During the pandemic, a salon owner decided to give away extra beauty products, offering them up to any front-line workers in the group.

McLeod said there are plenty of tools that a homeowner might need to use just once, and she herself was able to borrow a salad bowl that she needed for entertaining. She’s seen people give away items such as children’s clothing.

“If you can just borrow something from a friend or from someone in the Buy Nothing group, or you can re-purpose something that somebody else is no longer using, I think it’s a great way to reduce waste and it just cuts down on unnecessary consumption,” McLeod said. “And people can save a little bit of money. So it’s a win-win in a lot of ways.”

She said the University District Buy Nothing has grown a little more slowly than she might have expected, but suggested it’s a new concept for Nanaimo. Another Buy Nothing Group, for the Lower Millstream neighbourhood, was started just this past fall and Brian Short, one of the administrators of that group, said he sees potential for it to grow.

He said of the three R’s, most people recycle, but could do better with reducing and re-using, and he said a Buy Nothing group can help with those concepts. It also creates the sense of a small group of neighbours helping each other out, he said.

“We need more building community, especially now with COVID,” said Short. “It’s really isolating people, but at the same time, it’s an opportunity to grow smaller groups and online groups.”

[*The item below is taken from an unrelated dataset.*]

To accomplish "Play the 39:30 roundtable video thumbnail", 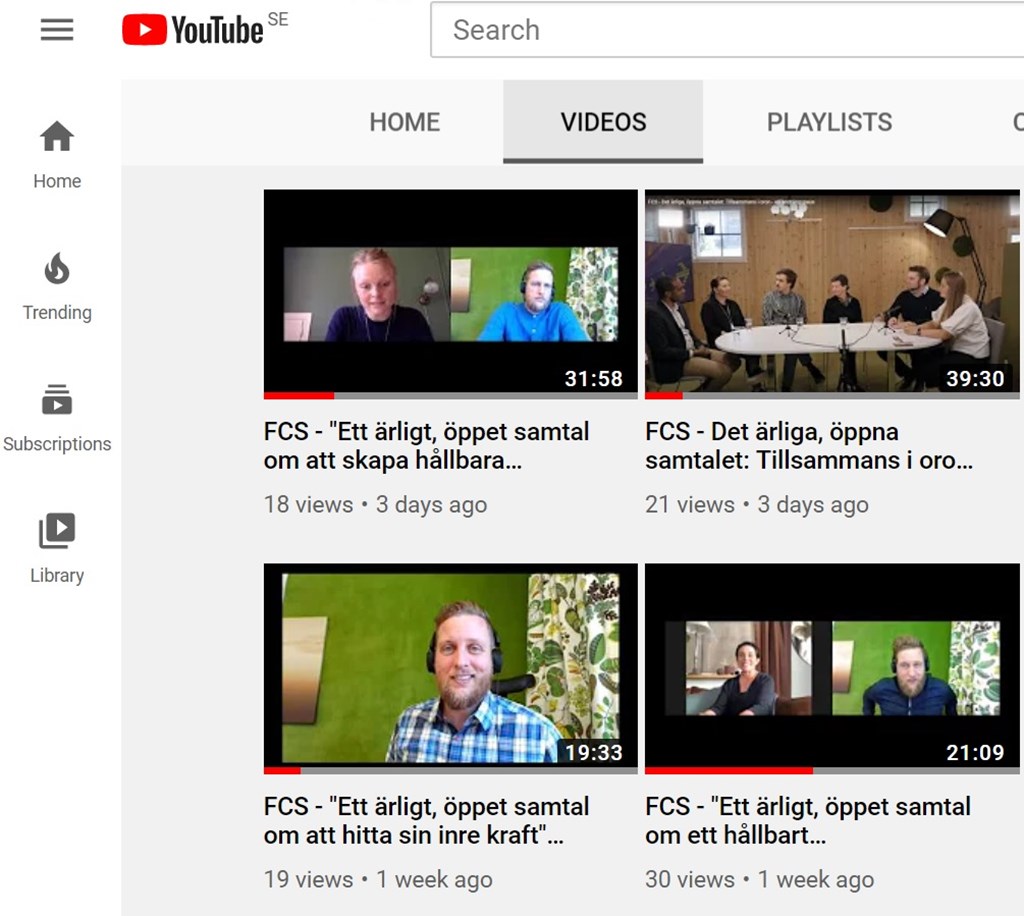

McLeod said she hasn’t been made aware of any issues with Buy Nothing members taking advantage of others, and said people seem to understand “the purpose of the gifting economy and what it’s about” and follow the group’s guidelines. She said anyone interested in starting a Buy Nothing group in another part of town can find more information at this link.

“I think it can really work anywhere in Nanaimo where people are interested in it and where they want to embrace the concept of it,” she said.

This feel-good story is part of the #WereInThisTogether campaign by Black Press Media. Have an uplifting story that you think would bring joy to readers? Email your story, photos and videos to wereinthistogether@blackpress.ca.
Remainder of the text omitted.